Per contro, studiosi e politici avversi alla sua applicazione, sono nei confronti della patrimoniale determinatamente ostili, per niente duttili. Ne è un esempio l’economista Fabio Scacciavillani che paragona la patrimoniale a un “esproprio del risparmio privato” e solleva dubbi di costituzionalità sull’applicazione dell’imposizione in quanto contravviene al principio sancito dall’art. 47: “La Repubblica incoraggia e tutela il risparmio in tutte le sue forme; disciplina, coordina e controlla l’esercizio del credito”. Per l’autore citato, il reddito viene assoggettato a imposta nel momento del suo verificarsi e la quota netta restante deve poter essere tesoreggiata, senza subire altro prelievo fiscale. Oltre tutto, il reddito già tassato e trasformato in patrimonio per la quota risparmiata, subirebbe una seconda imposizione contravvenendo a un principio di legittimità del diritto tributario.

La patrimoniale ridimensiona la sacralità della proprietà privata trasformandola in un maxi demanio in concessione. Si acquista o si eredita la disponibilità di un bene, ma per poterlo utilizzare o semplicemente continuare ad averne il possesso, bisogna pagarne il diritto allo Stato, sempre, tutti gli anni e indipendentemente dal reddito che produce. L’imposta sul patrimonio potrebbe anche essere straordinaria, una tantum, e in tal caso si tratterebbe di un prelievo forzoso necessario a fronteggiare una situazione di estrema emergenza. Ancora più odiosa! Oppressi già da pesanti carichi fiscali, un’ulteriore pretesa di sottrazione, sebbene dettata dalla straordinarietà, sarebbe davvero insopportabile. 

Sembra che esista un’evasione da “legittima difesa” dettata dalla necessità di fronteggiare le ristrettezze economiche che, soprattutto nei periodi di crisi, tormentano famiglie e piccoli imprenditori.

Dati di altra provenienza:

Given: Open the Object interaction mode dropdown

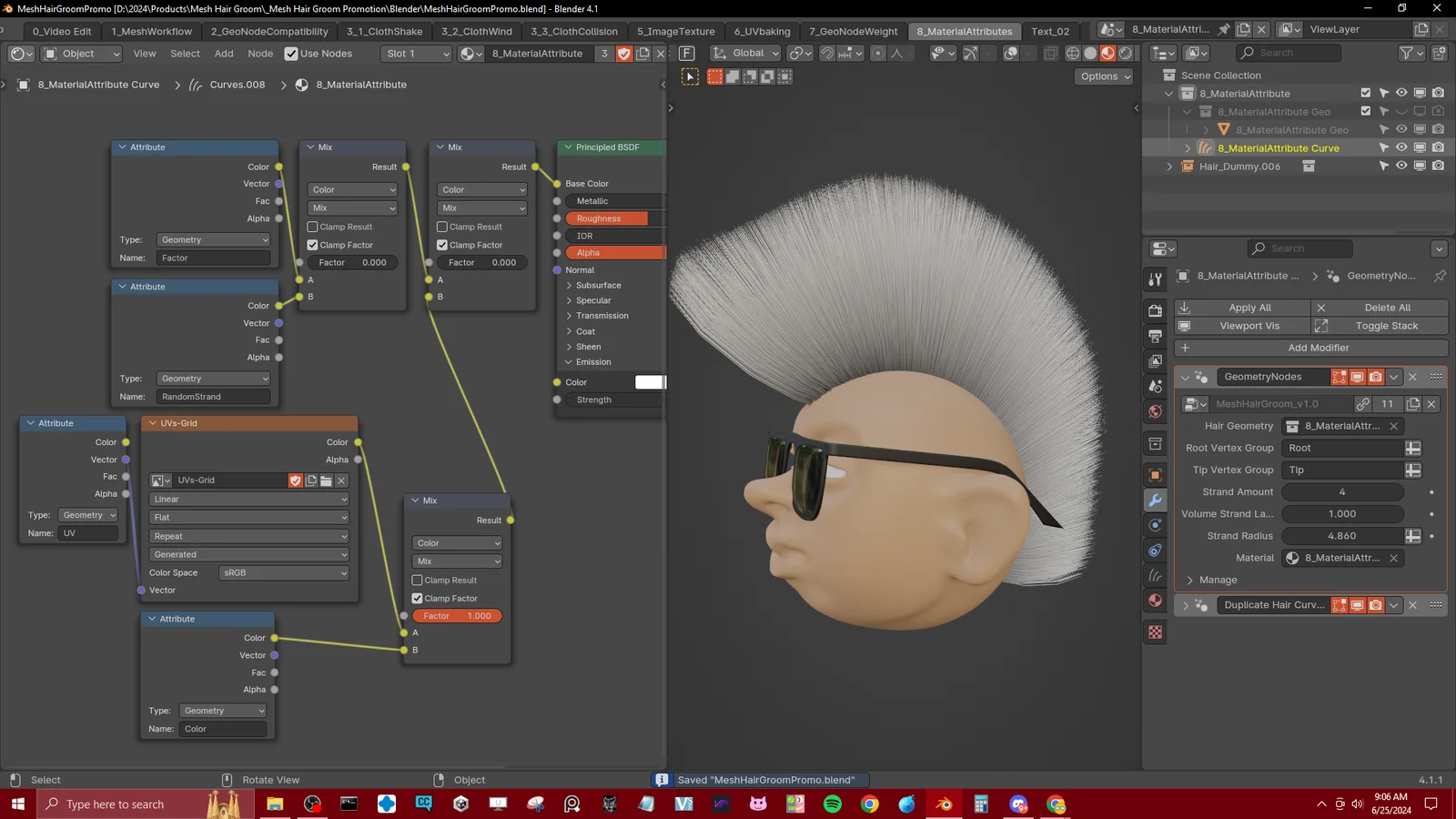Looking at the screenshot, I should tap(81, 53).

Il lavoratore dipendente che fatica ad arrivare a fine mese, avendone possibilità, nasconde all’imposizione piccoli introiti derivanti da provvidenziali lavori occasionali. Probabilmente ne prova persino vergogna, piuttosto gli piacerebbe vantarsi e brontolare per dover pagare un mucchio di tasse, ma le sue entrate così modeste e le scadenze così tante, non gli consentono il lusso dell’irreprensibilità contributiva. Così pure i piccoli imprenditori, stremati dal calo dei consumi, sottraggono alla produzione ogni possibile onere (compresi i tributari) per abbassare i costi e reggere la concorrenza al fine di mantenere quel livello di vendite necessario a continuare l’attività d’impresa. Non tutti sono però evasori per necessità, c’è chi sottrae imposte al Fisco per avidità.

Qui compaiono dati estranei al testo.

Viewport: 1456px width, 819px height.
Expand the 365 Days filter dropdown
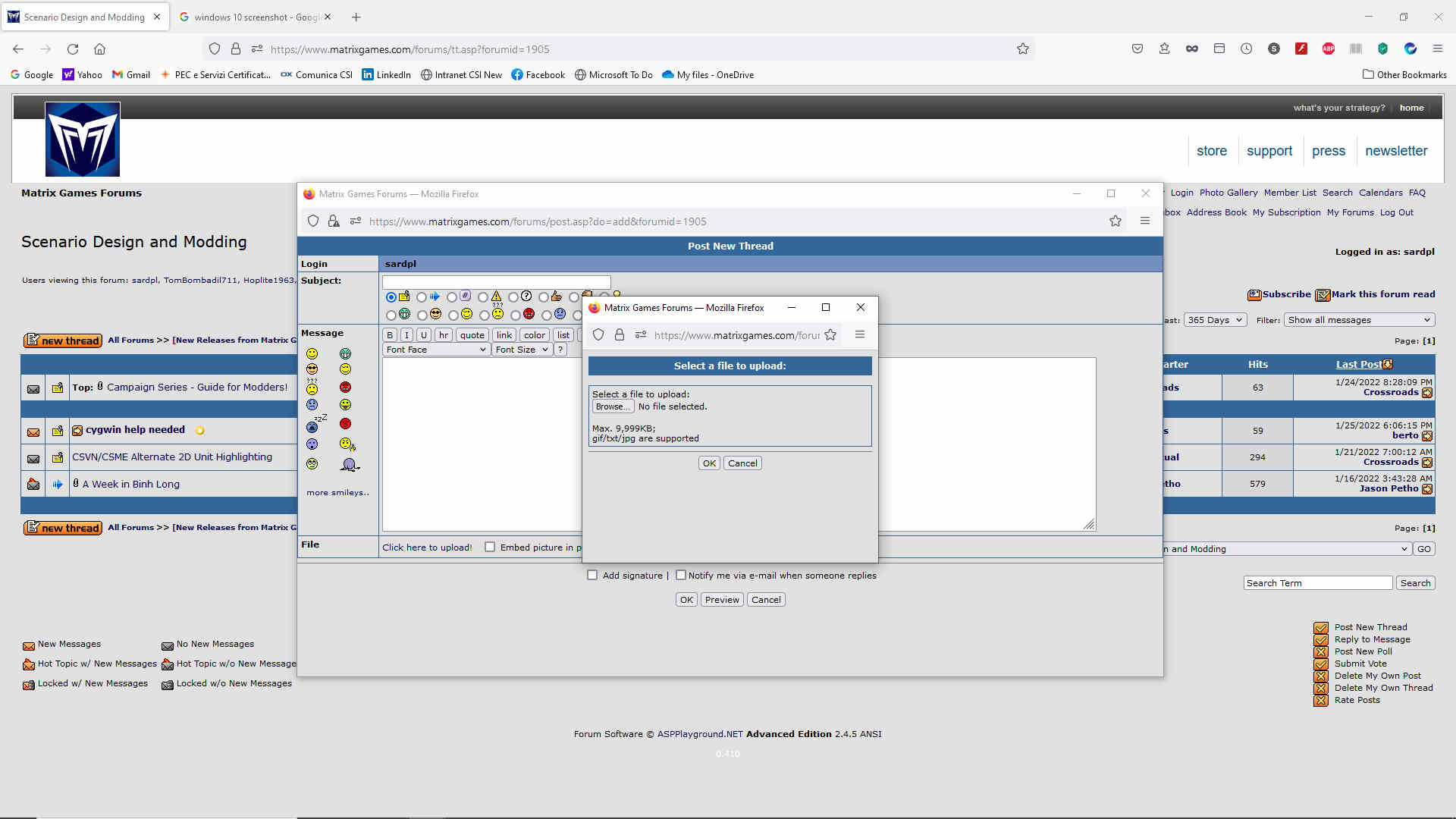coord(1215,320)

Eliminare l’evasione da “legittima difesa” non richiede l’ingaggio dei vampiri di Equitalia, bensì la rimozione del movente evasivo: lo stato di necessità. Entrate commisurate ai bisogni allontanano l’esigenza dei cittadini a doversi misurare con la propria onestà di contribuente e nello stesso tempo fanno crescere i consumi delle famiglie e i ricavi delle aziende. Senza il pericolo della chiusura per scarsità di fatturato, le imprese non hanno convenienza a rischiare pesanti sanzioni e danni di immagine per aver sottratto imposte all’erario.

Per combattere l’evasione non abbinata allo stato di necessità, invece, basta mettere in atto meccanismi di accertamento che non diano possibilità di nascondere ricchezze al Fisco. Ebbene l’imposizione sul patrimonio, in alternativa alla tassazione sul reddito, potrebbe essere una soluzione per deprimere l’evasione fiscale e rendere più equo il sistema tributario. Senza il prelievo sul reddito aumenterebbero la disponibilità di spesa e/o la capacità di risparmio dei contribuenti. Maggiori consumi garantirebbero allo Stato entrate in crescita per effetto dell’IVA, mentre l’applicazione di un’imposta proporzionale e magari progressiva sul risparmio accumulato, consentirebbe al Fisco di recuperare l’abolito prelievo  sui redditi.

Un reddito tutto per sé, da poter utilizzare, volendo, interamente per i consumi e senza l’obbligo di doverlo dichiarare, trasforma l’oppressione fiscale in solidarietà fiscale. Nessun contribuente potrebbe sentirsi vessato per essersi privato di un bisogno avendo dovuto utilizzare delle risorse monetarie per pagare le imposte, perché il prelievo graverebbe sul risparmio, ossia sul reddito in esubero dopo aver soddisfatto le proprie esigenze. E quando si è sazi, si è anche più generosi e ben disposti a privarsi di una piccola parte dei beni in eccesso alle proprie necessità.

Le entrate tributarie del bilancio dello Stato ammontano a circa 450 miliardi di euro, suddivise in 255 miliardi per imposte dirette e il resto per imposte indirette. Tassando mediamente al 2,5-3% la ricchezza complessiva delle famiglie italiane (stimata dalla Banca d’Italia intorno ai 9000 miliardi di euro), il Fisco potrebbe incassare pressappoco le stesse somme prelevabili tramite imposte dirette.

Un “paperone” che avesse accumulato beni per quattro miliardi di euro pagherebbe 100-120 milioni di imposte. Sembrano troppe? Ancora minore sarebbe l’impatto oppressivo sui giovani appena inseriti nel mondo del lavoro, anche se dovessero produrre redditi da yuppies, perché nel primo anno o in quelli immediatamente successivi, lo stock (il risparmio accumulato) difficilmente avrebbe raggiunto un imponibile tale da richiedere il versamento di tributi milionari.

Occorre comunque ricordare che un prelievo una tantum del 6 per mille sui conti bancari scatenò nel 92 accese polemiche, figurarsi un’imposizione di oltre 4 volte superiore e in più estesa a tutti gli averi; come minimo ci sarebbero tanti scontri di opinione alimentati da quei governanti ed esperti che, insofferenti alla patrimoniale, con ogni mezzo a disposizione tenterebbero di contrastarne l’introduzione. Se però l’economia e il benessere del Paese ne dovessero trovare beneficio… chissà forse un pensierino a studiarne l’eventualità dell’applicazione, qualche leader politico potrebbe anche farcelo. Lo slogan potrebbe essere questo: “I redditi sono di chi li produce, ma tutti sono tenuti a concorrere alle spese pubbliche in ragione della loro capacità di consumo e di accumulazione”.